TEXT PASSAGE:
%%
Bug 1569146

Summary: Processes in mount namespaces hang or fail when accessing automount directories
Product: Red Hat Enterprise Linux 7 Reporter: Frank Sorenson <fsorenso>
Component: kernelAssignee: Ian Kent <ikent>
kernel sub component: AutoFS QA Contact: Kun Wang <kunwan>
Status: CLOSED INSUFFICIENT_DATA Docs Contact:
Severity: unspecified    
Priority: unspecified CC: dwysocha, jbyrd, riehecky, tbecker, xzhou
Version: 7.4   
Target Milestone: rc   
Target Release: ---   
Hardware: Unspecified   
OS: Unspecified   
Whiteboard:
Fixed In Version: Doc Type: If docs needed, set a value
Doc Text:
Story Points: ---
Clone Of: Environment:
Last Closed: 2020-01-07 17:17:53 UTC Type: Bug
Regression: --- Mount Type: ---
Documentation: --- CRM:
Verified Versions: Category: ---
oVirt Team: --- RHEL 7.3 requirements from Atomic Host:
Cloudforms Team: --- Target Upstream Version:
Embargoed:

Description Frank Sorenson 2018-04-18 17:06:17 UTC
Description of problem:

The kernel implementation of autofs does not support mount namespaces, so when a process in a mount namespace accesses an automount directory, it will either fail or hang.

autofs-managed directories do trigger the mount, however inside the mount namespace, processes will result in a failure with ELOOP.  Filesystems already mounted (and available to the process) when the mount namespace is created will continue to work.

systemd-managed directories hang, without mounting or returning an error


Version-Release number of selected component (if applicable):

seen with multiple kernels... most likely all RHEL 7

details in this bz from kernel 3.10.0-693.11.6.el7.x86_64


How reproducible:

always


Steps to Reproduce:

/etc/auto.master:
/mnt/auto       /etc/auto.test -t 60
 
 
/etc/auto.test:
vm2     vm2:/exports


# unshare --mount /bin/bash

# ls -l /mnt/auto/vm2 | wc -l
ls: cannot open directory /mnt/auto/vm2: Too many levels of symbolic links
0

(** the filesystem is actually mounted, but is not available or visible within the namespace **)
%%
RECORDED INFORMATION:
%%
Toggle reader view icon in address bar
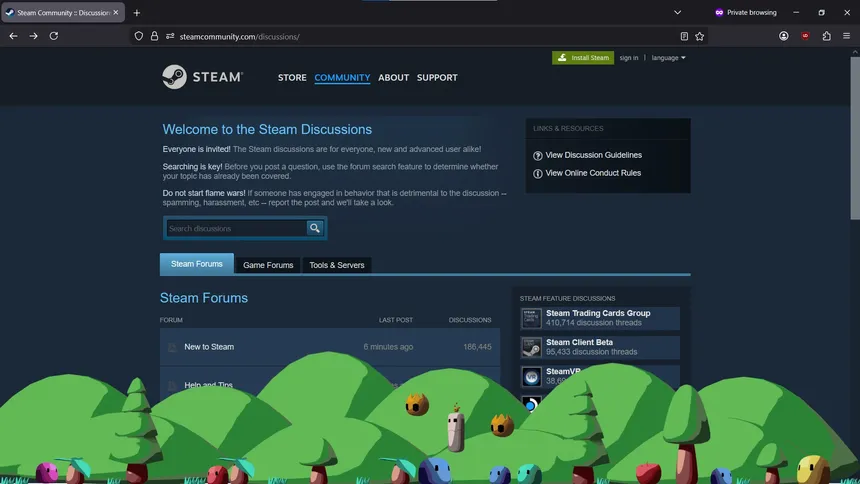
%%
WHAT TO DO:
1: In the autofs bug report, what happens when a process in a mount namespace accesses a systemd-managed directory?
2: Duplicate everything in the autofs bug report from "The kernel implementation" down to "continue to work.".
3: Write the next part of the autofs bug report, picking up right after its last line.
The listing is separate material with no connection to the autofs bug report.

ANSWER SET:
1: The directory hangs, without mounting or returning an error.

2:
The kernel implementation of autofs does not support mount namespaces, so when a process in a mount namespace accesses an automount directory, it will either fail or hang.

autofs-managed directories do trigger the mount, however inside the mount namespace, processes will result in a failure with ELOOP.  Filesystems already mounted (and available to the process) when the mount namespace is created will continue to work.

3:
# grep vm2 /proc/$$/mounts /proc/1/mounts | cut -f -3 -d' '
/proc/1/mounts:vm2:/exports /mnt/auto/vm2 nfs4




exit the namespace, and re-enter, and the mounted filesystem is available:
# exit
# unshare --mount /bin/bash

# ls -l /mnt/auto/vm2 | wc -l
50

# grep vm2 /proc/$$/mounts /proc/1/mounts | cut -f -3 -d' '
/proc/6895/mounts:vm2:/exports /mnt/auto/vm2 nfs4
/proc/1/mounts:vm2:/exports /mnt/auto/vm2 nfs4


for systemd-managed autofs:

# umount /proc/sys/fs/binfmt_misc
# ls /proc/sys/fs/binfmt_misc|wc -l
2
# umount /proc/sys/fs/binfmt_misc

# unshare --mount /bin/bash
# ls /proc/sys/fs/binfmt_misc|wc -l
(process hangs)

in another terminal:
# cat /proc/$(pidof ls)/stack
[<ffffffff812948b1>] autofs4_wait+0x341/0x910
[<ffffffff81292bca>] autofs4_mount_wait+0x4a/0xe0
[<ffffffff812935a0>] autofs4_d_automount+0x1a0/0x240
[<ffffffff8120d94c>] follow_managed+0x13c/0x300
[<ffffffff8120e670>] lookup_fast+0x1c0/0x300
[<ffffffff8121194e>] do_last+0x3de/0x12c0
[<ffffffff812128f2>] path_openat+0xc2/0x490
[<ffffffff81214e8b>] do_filp_open+0x4b/0xb0
[<ffffffff812019c3>] do_sys_open+0xf3/0x1f0
[<ffffffff81201af4>] SyS_openat+0x14/0x20
[<ffffffff816b89fd>] system_call_fastpath+0x16/0x1b
[<ffffffffffffffff>] 0xffffffffffffffff

the filesystem is mounted, but unavailable within the namespace:

# grep binfmt_misc /proc/$(pidof ls)/mounts /proc/1/mounts | cut -f -3 -d' '
/proc/6492/mounts:systemd-1 /proc/sys/fs/binfmt_misc autofs
/proc/1/mounts:systemd-1 /proc/sys/fs/binfmt_misc autofs
/proc/1/mounts:binfmt_misc /proc/sys/fs/binfmt_misc binfmt_misc


Actual results:

the filesystem is mounted, but only available outside the namespace.  Within the namespace, attempts to access the filesystem either fail or hang


Expected results:



Additional info:

this is frequently seen from within a docker container (or similar); if the binfmt_misc directory is not mounted when the container is started, processes within the container (or the container itself) can hang

Comment 2 Ian Kent 2018-04-19 02:14:16 UTC
(In reply to Frank Sorenson from comment #0)
> Description of problem:
> 
> The kernel implementation of autofs does not support mount namespaces, so
> when a process in a mount namespace accesses an automount directory, it will
> either fail or hang.

That's not quite right since RHEL-7.4 kernel revision 658.
See bug https://bugzilla.redhat.com/show_bug.cgi?id=1320588.

Comment #65 refers to an article at:
https://access.redhat.com/articles/3104671
which you should read.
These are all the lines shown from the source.